Dataset entries:
· · · · · · ·

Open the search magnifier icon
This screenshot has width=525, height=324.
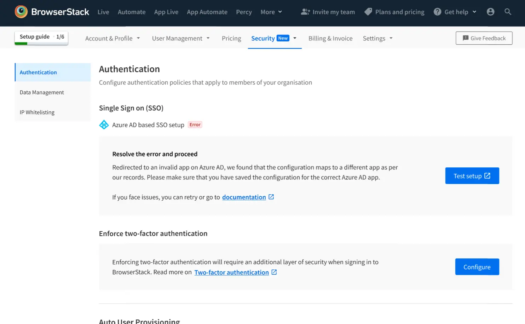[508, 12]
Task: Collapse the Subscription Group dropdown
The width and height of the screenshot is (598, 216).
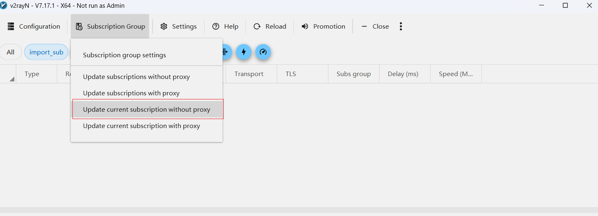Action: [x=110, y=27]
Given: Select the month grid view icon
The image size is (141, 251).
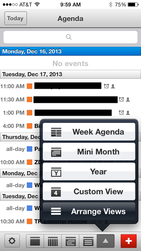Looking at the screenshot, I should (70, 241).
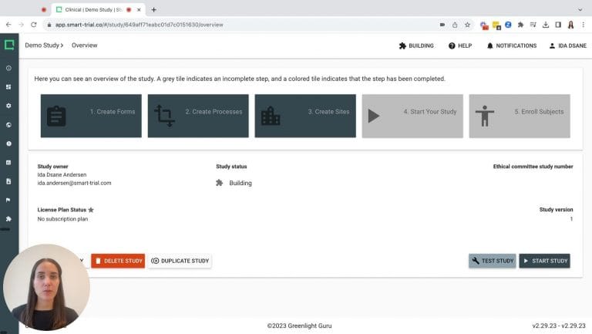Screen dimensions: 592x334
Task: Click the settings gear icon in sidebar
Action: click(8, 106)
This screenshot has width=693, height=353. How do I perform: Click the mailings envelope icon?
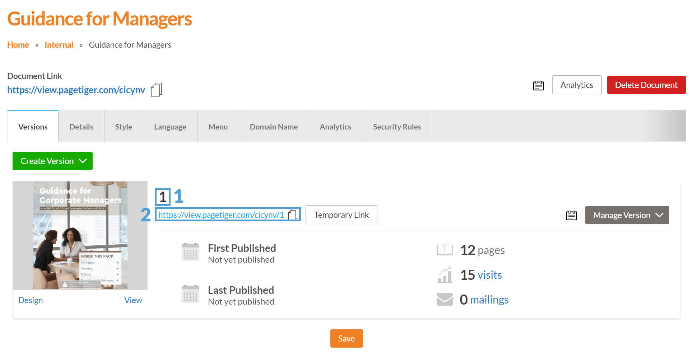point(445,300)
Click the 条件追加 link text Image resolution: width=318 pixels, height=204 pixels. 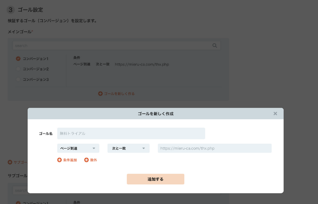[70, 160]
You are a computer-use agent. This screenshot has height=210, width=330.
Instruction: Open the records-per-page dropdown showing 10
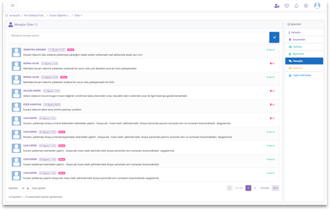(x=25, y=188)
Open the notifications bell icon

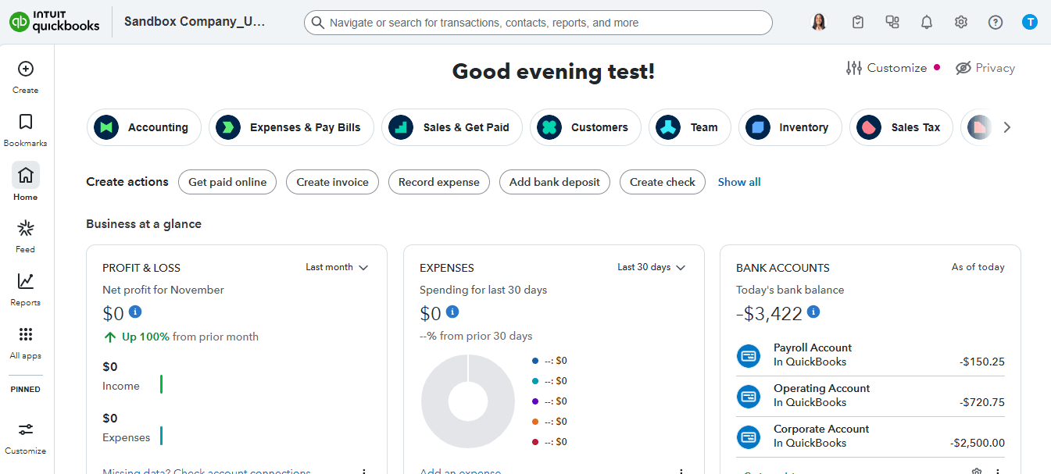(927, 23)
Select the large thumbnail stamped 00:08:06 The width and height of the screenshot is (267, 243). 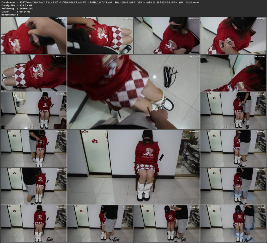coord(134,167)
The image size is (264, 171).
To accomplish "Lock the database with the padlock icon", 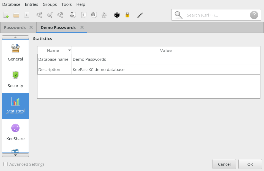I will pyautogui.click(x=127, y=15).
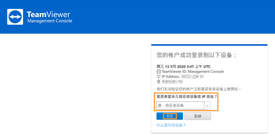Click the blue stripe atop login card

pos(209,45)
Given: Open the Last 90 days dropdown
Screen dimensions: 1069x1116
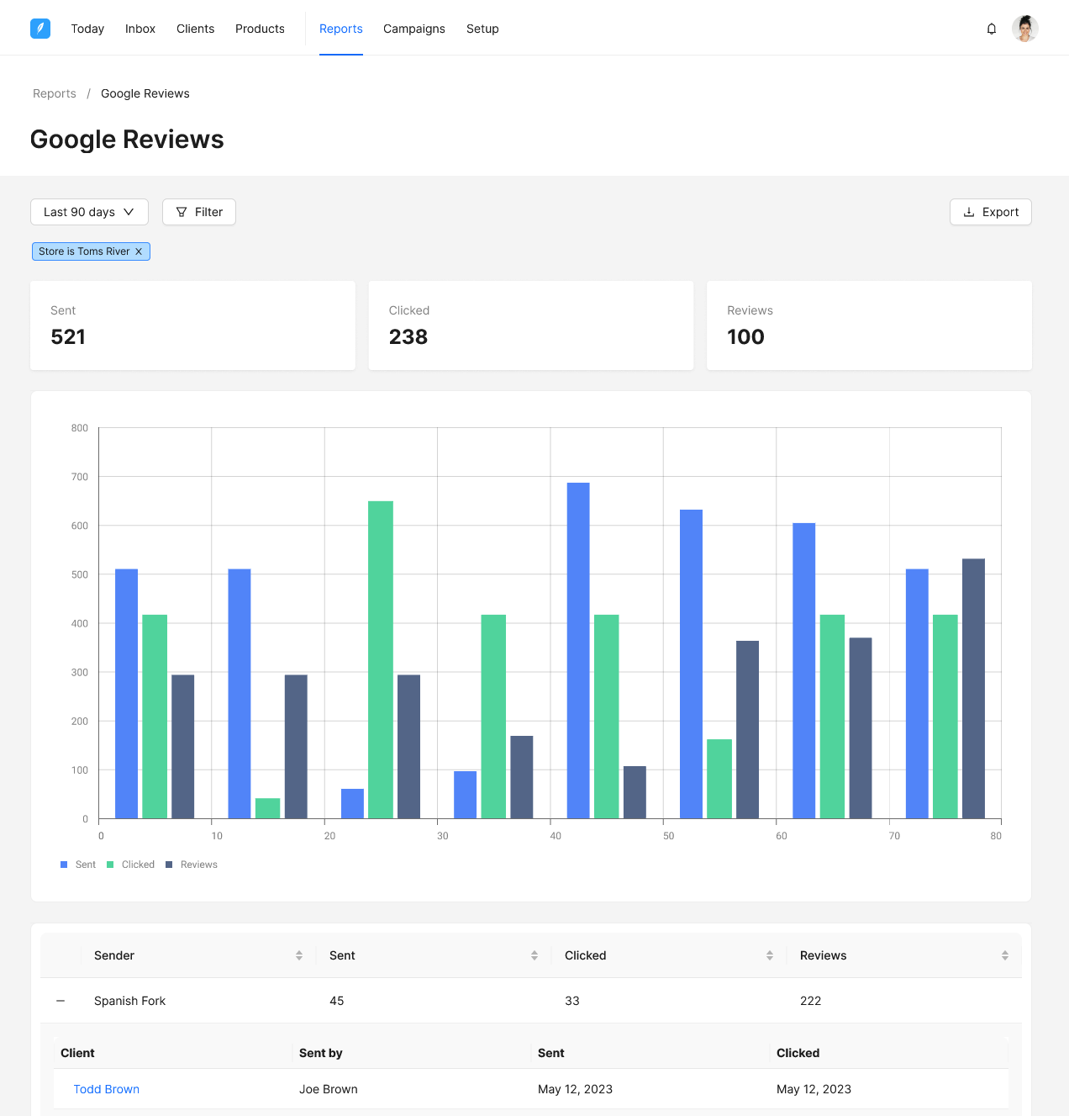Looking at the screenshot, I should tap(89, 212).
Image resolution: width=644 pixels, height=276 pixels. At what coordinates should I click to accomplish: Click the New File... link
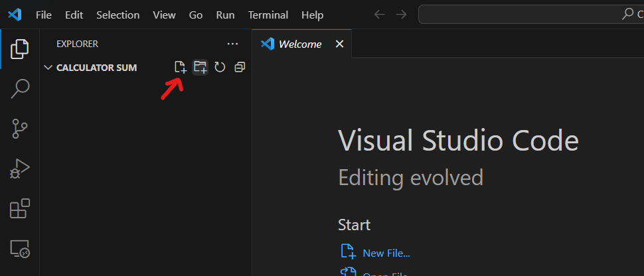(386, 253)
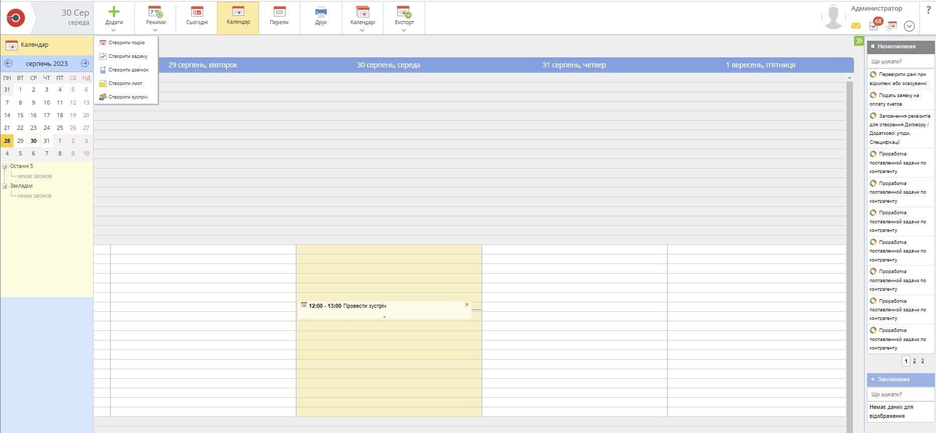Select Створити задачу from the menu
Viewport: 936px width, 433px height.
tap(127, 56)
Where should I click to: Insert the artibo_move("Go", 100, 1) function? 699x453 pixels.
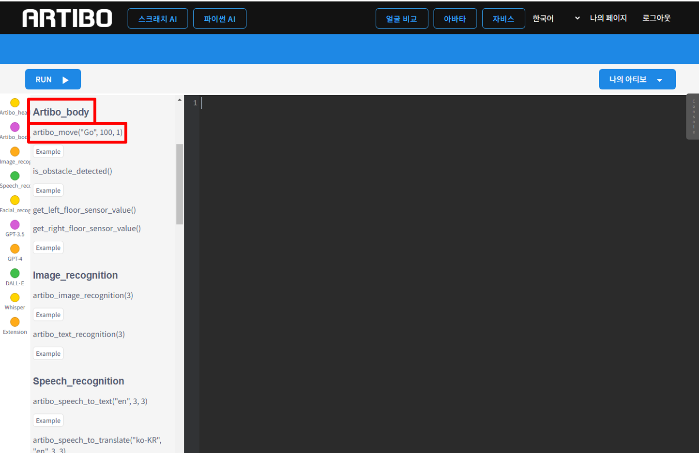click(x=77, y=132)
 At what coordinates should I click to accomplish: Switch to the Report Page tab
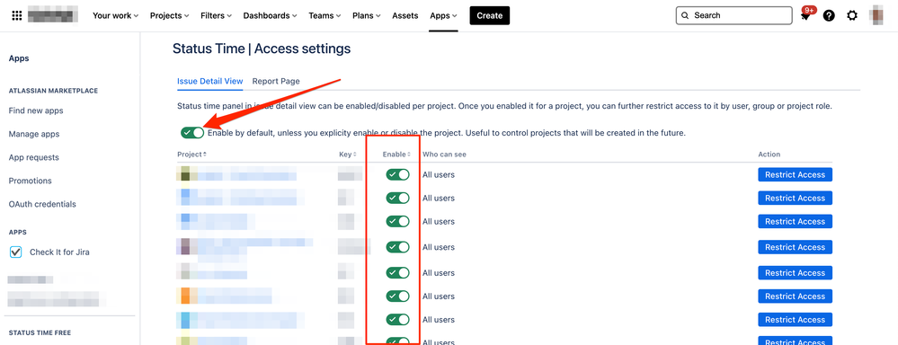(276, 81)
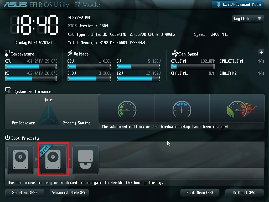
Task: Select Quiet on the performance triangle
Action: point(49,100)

· · · · · · ·

Exercise prompt:
Reply with nothing but the number of lines in the data above that contain "Given".

Written reply:
2